I am Assistant Professor of Molecular Psychiatry since September 2014 and coordinator of the third year of BSc in Human Health and Disease since 2013. My lab studies the molecular mechanisms involved in brain function and plasticity in Health and Disease with a particular interest in Growth Factors. During my training I identified Insulin-like growth factor 1 (IGF1) as a candidate treatment for neurodevelopmental disorders (Tropea e al., 2009), and in my lab I continue the exploration of IGF1 function in basic research and clinical studies (Pini et al., 2012; Pini et al., 2014; Pini et al., 2016). I was among the first to identify IGF1 as an effector of brain plasticity with therapeutic potential. For my expertise in neurodevelopmental disorders and IGF1, I have been invited to international conferences (including plenary speaker at the IGF1 conference in Seattle 2018) and to be an editor for special issues of scientific journals. I also have an interest in teaching and Mentoring. I teach “Biology of Neurological and Neuropsychiatric Disorders” and I mentored a total of 4 PhD students (2 completed), 11 MSc students and 15 undergraduate students. I am the organizer of international workshop (Biology of Brain Disorders 2016) and pursue the divulgation of science to students with disadvantaged backgrounds (Trinity Access Program) and general public.

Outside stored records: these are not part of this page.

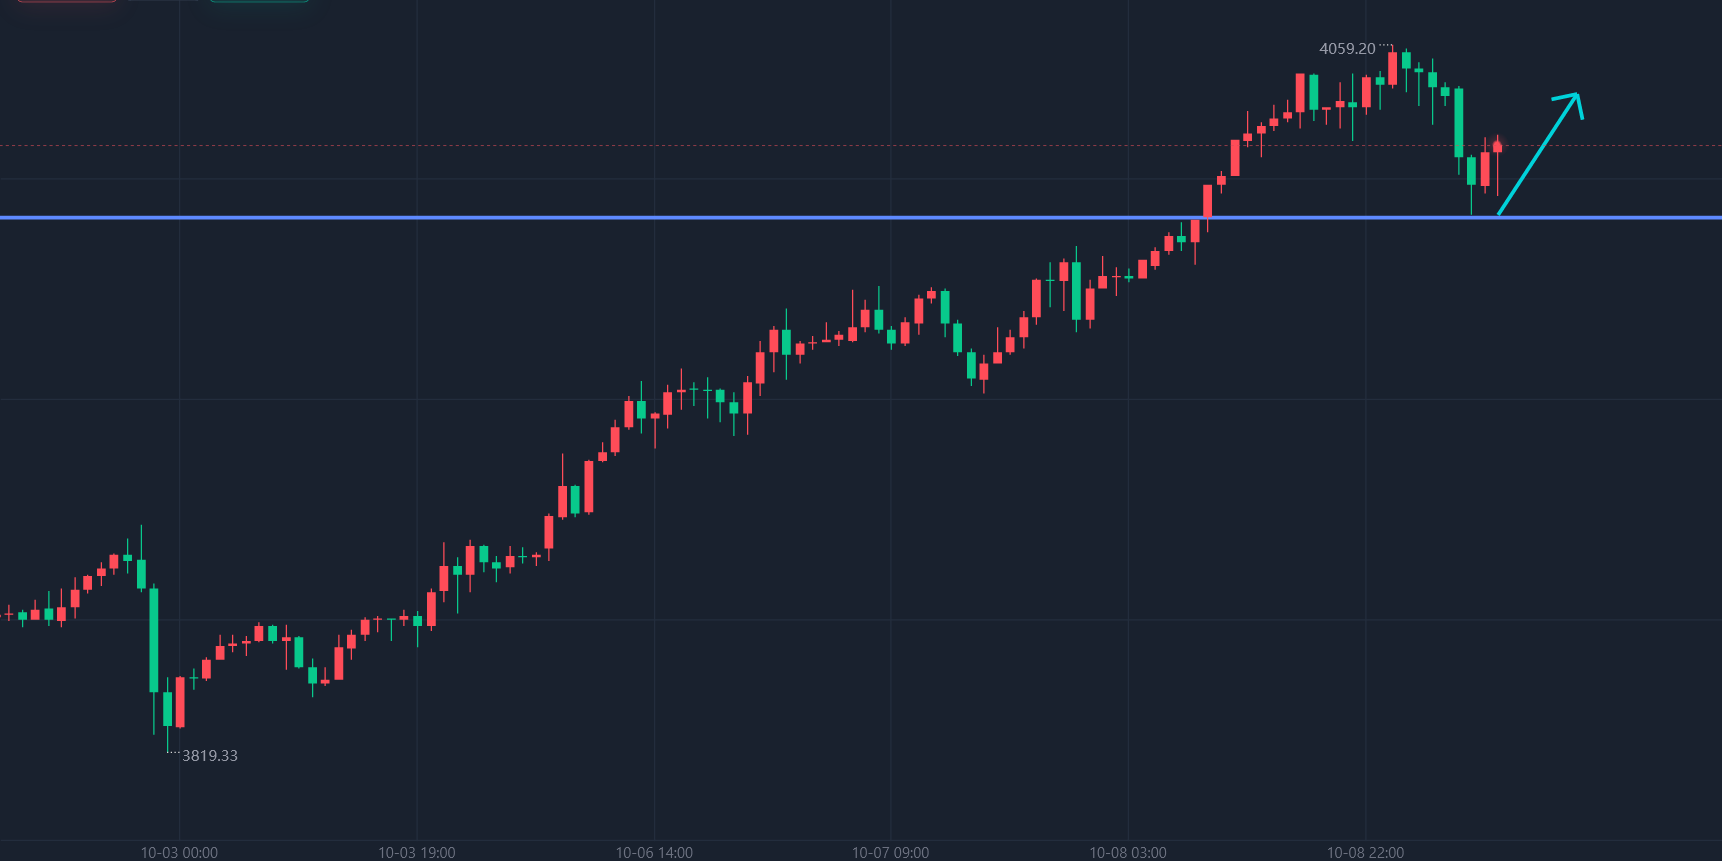1722x861 pixels.
Task: Select the big green candle falling from the peak
Action: click(1458, 122)
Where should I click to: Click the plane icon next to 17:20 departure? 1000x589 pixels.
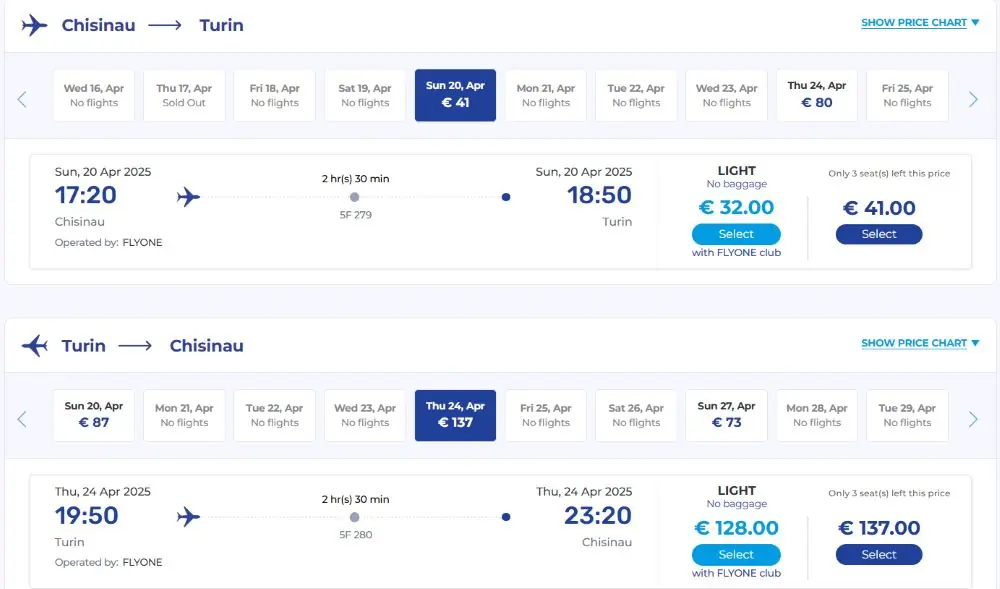[x=188, y=197]
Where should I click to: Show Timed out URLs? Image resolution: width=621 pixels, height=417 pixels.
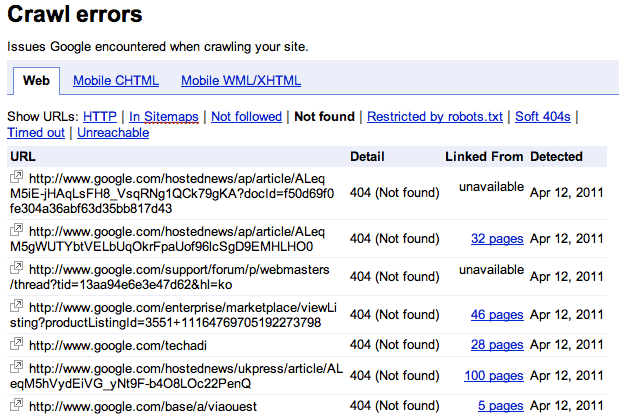click(36, 133)
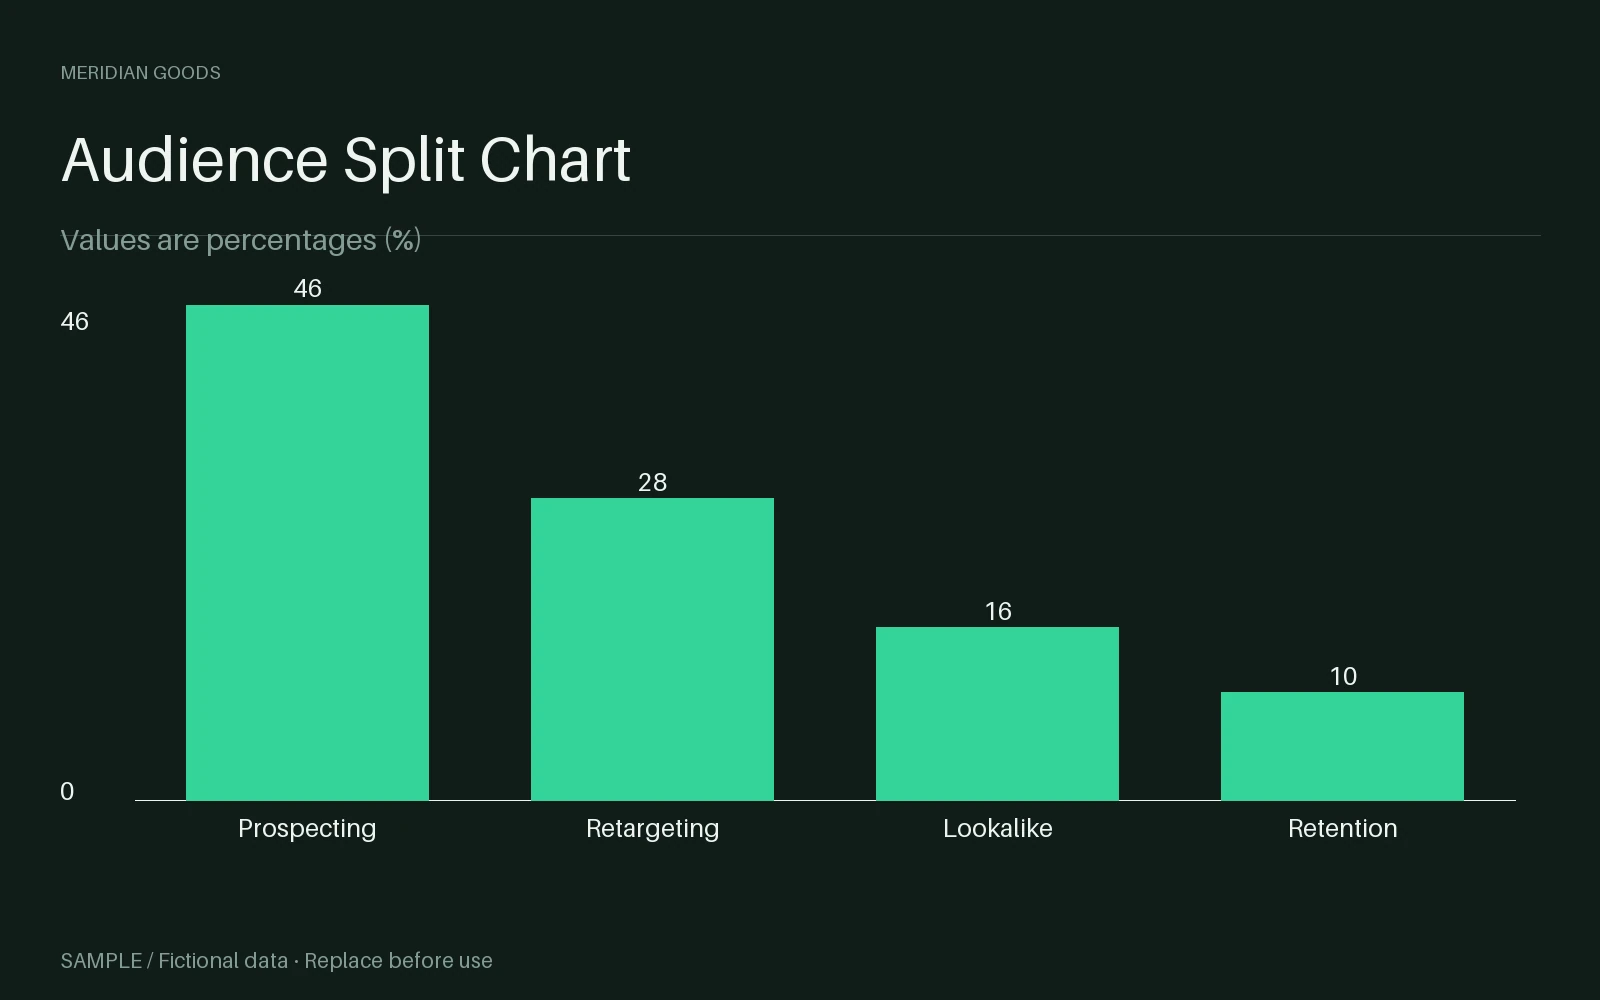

My lab studies the mechanisms of brain plasticity in health and disease and the effects of IGF1. During my first Postdoctoral training in Scuola Normale Superiore I studied the mechanisms of regeneration in adult nervous system (Tropea et al., 2003). We found that the combined action of growth factors and agents affecting the extracellular matrix integrity are synergistic for the regeneration of the nervous system. Also enriched environment contributes to the regeneration of damaged axons. At MIT I studied the molecular mechanisms of brain plasticity and their function in neurodevelopmental disorders. My paper on activity-dependent transcription analysis, reveals that unexpected molecular mechanisms are involved in brain plasticity, and that each forms of activity dependent plasticity elicits different mechanisms (Tropea et al., 2006). During my years at MIT I identified IGF1 as a major agent for promoting development and plasticity in mutants of Autism Spectrum Disorders in particular Rett Syndrome.

The research on IGF1 and Rett syndrome stands out for its clinical relevance. Rett syndrome is a severe disorder that is lacking a treatment. In my studies I show that IGF1- a growth factor used in children with growth impairments- is able to ameliorate the symptoms of the disease in a mouse model of Rett, and therefore has the potential of leading to a treatment of Rett and other neurodevelopmental disorders (Tropea et al., 2009). I partecipated in safety clinical trials which showed no side effects and efficacy of the treatment (Pini et al., 2012), suggesting that IGF1 promises to be a treatment for Rett syndrome and other neurodevelopmental disorders in the next few years. Additional open label clinical studies in Italy suggest that IGF1 treatment ameliorates the symptoms of Rett in treated patients  (Pini et al., 2014, 2016). In addition, I collaborate with Prof. Walter Kaufmann, who lead the IGF1 clinical trials (Phase 2) at Childrens’ Hospital Boston (NCT01777542) to analyze the bllod samples of the patients and identify potential biomarkers which would instruct following trials. My findings on IGF1 produced a new line of research for the use of IGF1 and its derivatives in neuropsychiatric disorders, and the efficacy of IGF1 has been proven for other disorders of the autism spectrum, and two additional clinical studies are currently in place to test IGF1 efficacy in disorders of the autism spectrum (NCT01525901, NCT01970345).